PROBLÈME POSÉ 1:
D'après le texte sur le débat de l'OTAN, à quelle date le Bureau de la conseillère pour les questions de genre a-t-il tenu son dixième débat de fond ?

Le 28 mars 2023, le Bureau de la conseillère pour les questions de genre de l’État-major militaire international de l’OTAN a tenu son dixième débat de fond, consacré cette fois à la prise en compte de la dimension de genre dans la lutte contre le terrorisme. Ce débat a permis d’aborder des considérations de genre essentielles pour comprendre le terrorisme et renforcer l’efficacité des mesures de lutte contre le terrorisme. Il a par ailleurs été l’occasion de souligner le rôle de l’OTAN dans les efforts internationaux de lutte contre le terrorisme et de poursuivre la réflexion sur la manière d’intégrer la dimension de genre aux stratégies de lutte contre le terrorisme.

[Extrait d'un jeu de données]
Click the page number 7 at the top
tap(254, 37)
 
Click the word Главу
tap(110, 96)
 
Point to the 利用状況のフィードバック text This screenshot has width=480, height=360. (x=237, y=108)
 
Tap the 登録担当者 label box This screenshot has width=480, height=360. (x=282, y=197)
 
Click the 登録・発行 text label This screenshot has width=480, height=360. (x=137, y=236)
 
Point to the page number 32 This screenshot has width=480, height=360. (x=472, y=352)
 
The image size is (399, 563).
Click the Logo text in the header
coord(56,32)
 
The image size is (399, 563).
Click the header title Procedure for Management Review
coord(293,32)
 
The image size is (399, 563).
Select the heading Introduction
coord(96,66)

PROBLÈME POSÉ 2:
Présentez toutes les lignes des enregistrements sous forme de liste JSON de chaînes, à raison d'une chaîne par ligne, en omettant les lignes vides.

SOLUTION DE L'EXERCICE 1:
Le 28 mars 2023.

SOLUTION DE L'EXERCICE 2:
[
  "Click the page number 7 at the top",
  "tap(254, 37)",
  "Click the word Главу",
  "tap(110, 96)",
  "Point to the 利用状況のフィードバック text This screenshot has width=480, height=360. (x=237, y=108)",
  "Tap the 登録担当者 label box This screenshot has width=480, height=360. (x=282, y=197)",
  "Click the 登録・発行 text label This screenshot has width=480, height=360. (x=137, y=236)",
  "Point to the page number 32 This screenshot has width=480, height=360. (x=472, y=352)",
  "The image size is (399, 563).",
  "Click the Logo text in the header",
  "coord(56,32)",
  "The image size is (399, 563).",
  "Click the header title Procedure for Management Review",
  "coord(293,32)",
  "The image size is (399, 563).",
  "Select the heading Introduction",
  "coord(96,66)"
]